Work instruction - Reproduce the entries below exactly, but leave the pictures out.

Input data -
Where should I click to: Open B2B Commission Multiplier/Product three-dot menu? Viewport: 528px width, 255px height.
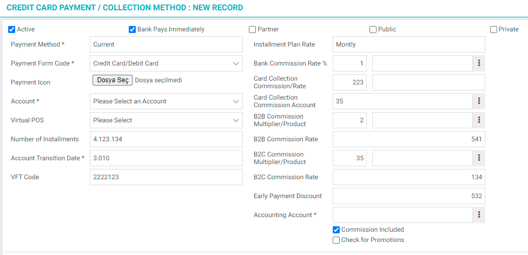pos(479,120)

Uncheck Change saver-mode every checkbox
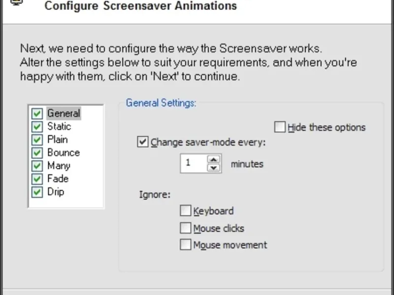pos(143,143)
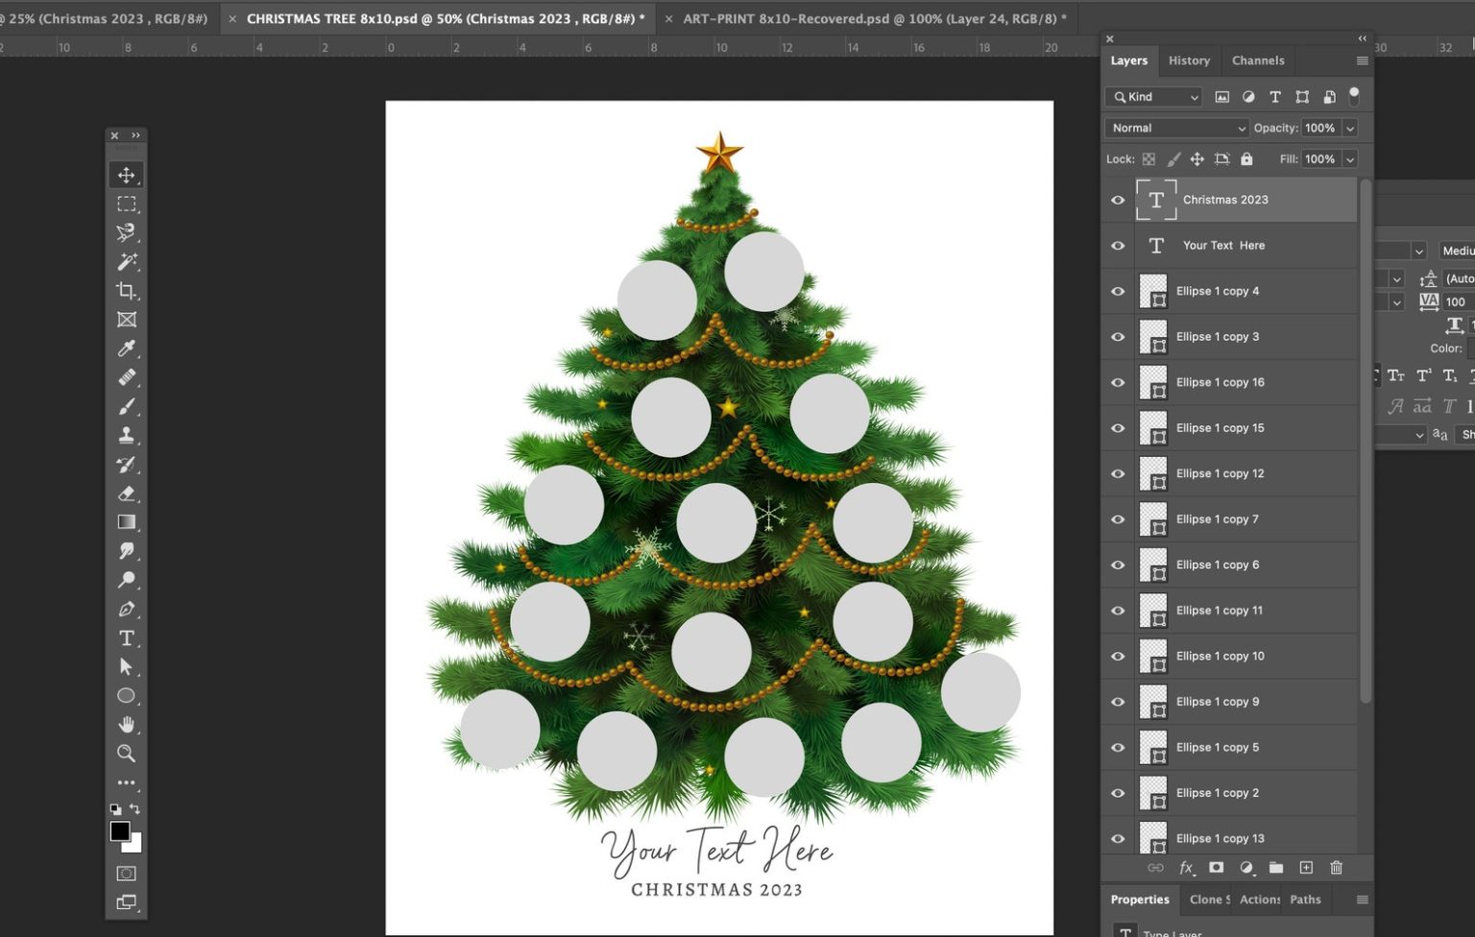Screen dimensions: 1475x937
Task: Open the Layer Styles fx menu
Action: [1186, 867]
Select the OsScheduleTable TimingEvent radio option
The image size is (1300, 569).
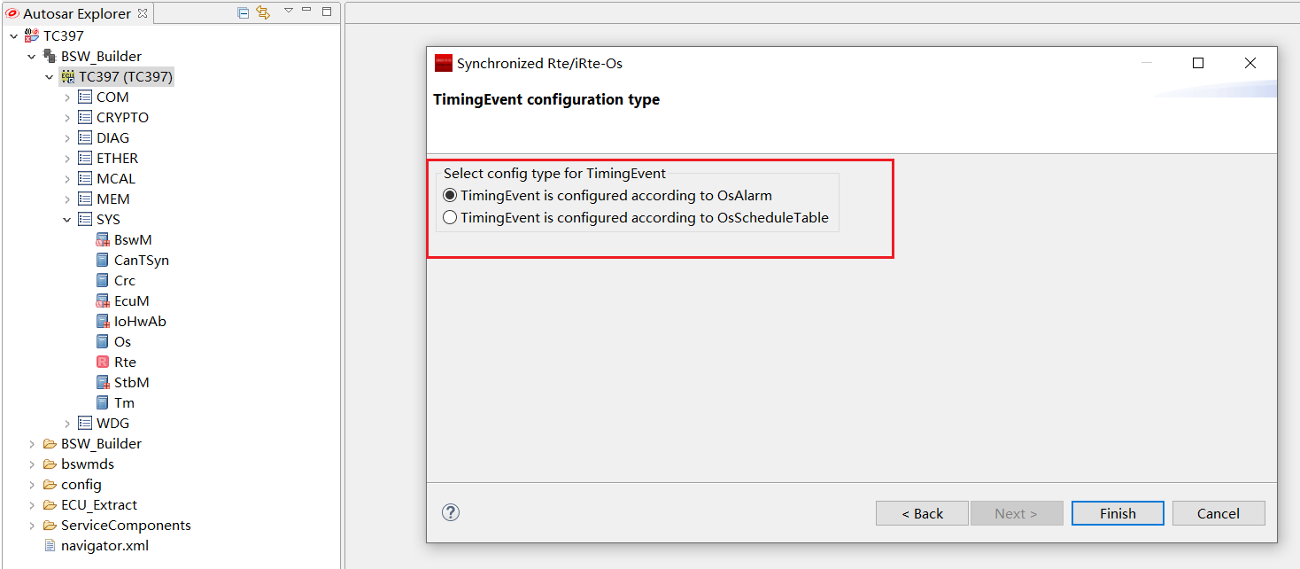[x=451, y=217]
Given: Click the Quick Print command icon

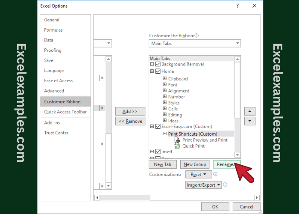Looking at the screenshot, I should (177, 146).
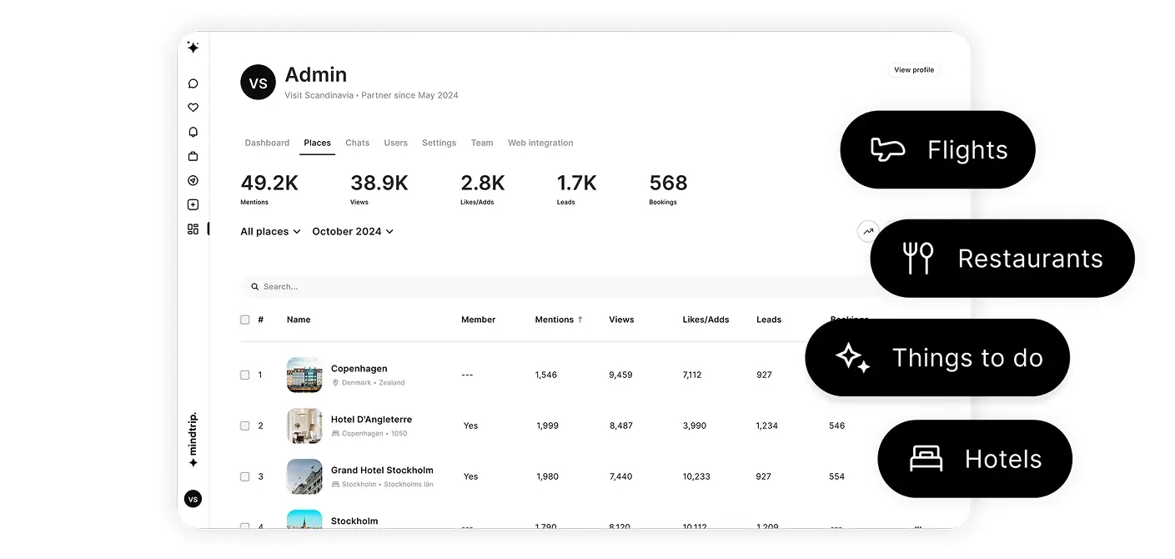Viewport: 1175px width, 559px height.
Task: Click the View profile button
Action: pyautogui.click(x=914, y=70)
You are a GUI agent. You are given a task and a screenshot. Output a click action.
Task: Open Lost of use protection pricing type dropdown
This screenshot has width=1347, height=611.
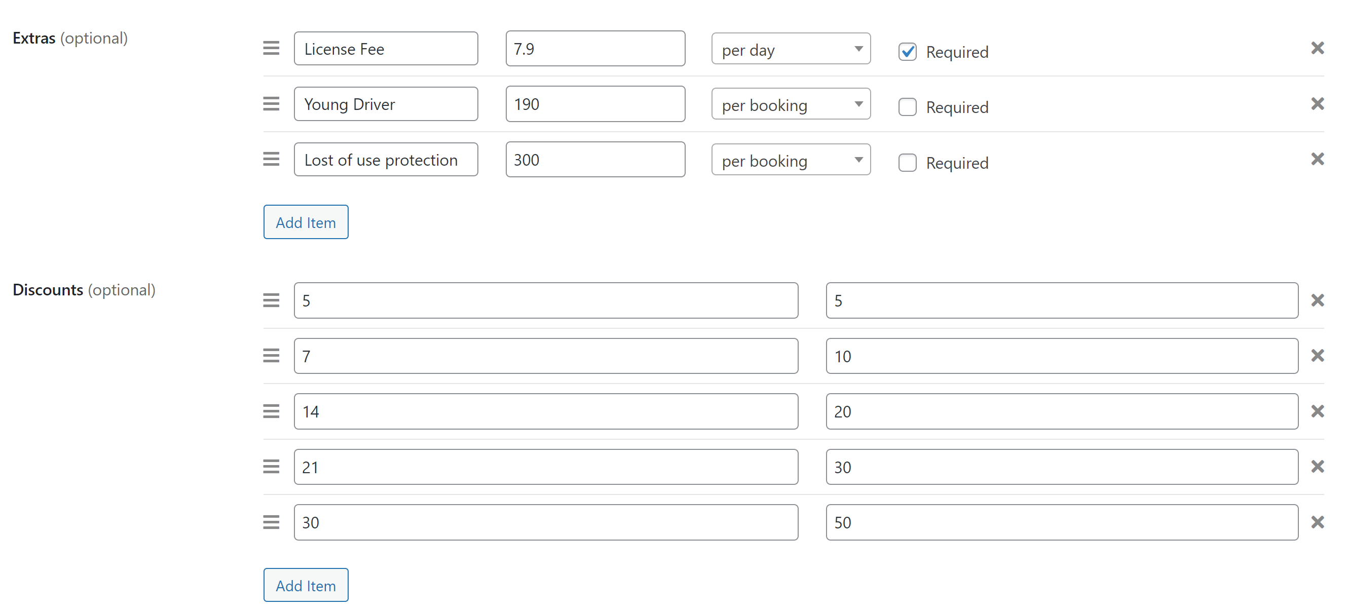(x=791, y=159)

Response below -
Where should I click to: Open B2B Commission Multiplier/Product three-dot menu? Viewport: 528px width, 255px height.
pos(479,120)

Uncheck Change saver-mode every checkbox
pos(143,143)
Screen dimensions: 1475x937
Task: Open the Layer Styles fx menu
Action: [1186, 867]
Select the OsScheduleTable TimingEvent radio option
The image size is (1300, 569).
[x=451, y=217]
Given: Click the Quick Print command icon

Looking at the screenshot, I should (177, 146).
Viewport: 1175px width, 559px height.
Task: Click the View profile button
Action: pyautogui.click(x=914, y=70)
You are a GUI agent. You are given a task and a screenshot. Output a click action.
Task: Open Lost of use protection pricing type dropdown
This screenshot has width=1347, height=611.
(x=791, y=159)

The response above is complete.